### EXTRACT

# can you squeeze 5 into a 1br?



## djp (Jun 7, 2008)

I have a request in for a 2br at any of the dVC resorts for jan 10 check in, I am getting a little nervous and beginning to wonder if i should try for a 1 br, but there are 5 of us my wife and I and our 3 girls (10,4,3). Would DVC let us cram in there and get a roll away etc?


----------



## PrettyKitties (Jun 7, 2008)

Its my understanding that DVC is very strict about occupancy limits.  Maybe someone else knows more.
PS - could check the DVC forums on the Disboards - those people know everything about Disney & DVC!


----------



## timeos2 (Jun 7, 2008)

Plus 3 in most DVC 1 bedrooms is a squeeze - 5 and you would be crawling on each other. And they do enforce occupancy so no, don't go for a 1 bedroom.


----------



## Twinkstarr (Jun 7, 2008)

DVC villas are on the small side, unless you are at OKW. I'm a DVC owner and was amazed at the size of Marriott's 2br. 

I've got 2 boys(11 and 7) and we get a 2br everytime we go. Big plus in having the 2nd bathroom IMHO.

If you go over to the DIS boards, there is a long ongoing thread about "Max occupancy". I know Dean(Tugger) and some others find that DVC doesn't enforce the "rules" for owners as evenly as possible. 

Here is a direct quote from Dean off the Occupancy thread.

"_You may be OK but I'll tell you that DVC is far more strict on occupancy for exchanges than member reservations. I'd definitely call and ask."_


----------



## Lisa P (Jun 7, 2008)

Even if they do permit it, your 3 kids will have to share the living room sleeper sofa.  Other than OKW, the DVC living rooms have little to no room for an inflatable mattress and these resorts do not have rollaway beds.  Sorry.

New DVC inventory is still being added to II regularly, especially for late summer and early fall vacations.  However, only scattered dates (mostly studios) have been showing so far for next winter.  If your deposit definitely has the trade power for a DVC exchange and you can see availability online (other dates and/or unit sizes), then you still have a very good chance of getting this 2BR DVC trade for January with an ongoing search.  Make sure you include as many check-in dates as possible, not just a single Saturday check-in, if possible.

### SOURCE EXCERPT
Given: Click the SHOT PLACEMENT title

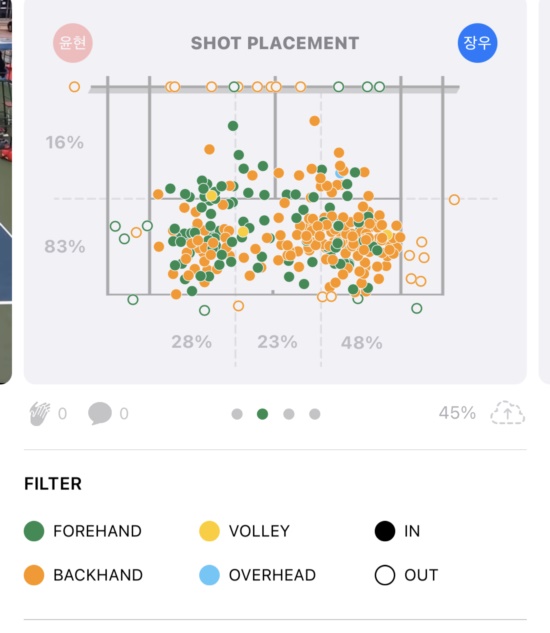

### TO BE DONE
(a) In the thread about fitting five people into a DVC one-bedroom, how old are djp's three girls?
(b) Carry on the thread about fitting five people into a DVC one-bedroom from where it stops.
The material comes from a separate source.

### PER-TASK ANSWERS
(a) They are 10, 4, and 3.

(b)
FWIW, we stayed at an Orlando Marriott this year the same week you're going in 2009.  We had a pretty good selection of Marriott resorts from which to choose when we confirmed the trade around November for January.  We spent our time at Sea World and Universal so we didn't need a DVC trade for that trip.  Anyhow, I'd hold out with your ongoing search until November, before giving up on a 2BR DVC for the 2nd week of January.  That's just me.  HTH!


----------



## spookykennedy (Jun 7, 2008)

I have seen a few 2BRs in Jan. in the past, so as long as you are sure your trader can pull DVC, I would hold out. We just grabbed two 1BR OKW units b/c we didn't want to risk getting a 2BR and we have 5.


----------



## djp (Jun 8, 2008)

it is a 2br starwood ski week, and I have pulled 2br's at DVC for other dates, so  think I have a decent chance, just a little nervous


----------



## FLYNZ4 (Jun 9, 2008)

DVC has been allowing 5 in a 1BR.   The bigger issue is comfort.   If I had to use an aerobed in a 1BR... it would probably be in the entry area in front of the entry door.   i would not want bigger than a twin size.

2BR units are most popular at SSR and DVO.  I have a 2BR unit for SSR in Jan'09 which came up at about the 11 month mark.  BWV, BCV and VWL seem to be much harder this year.   I think Jan is the 2nd easiest month to get at DVC.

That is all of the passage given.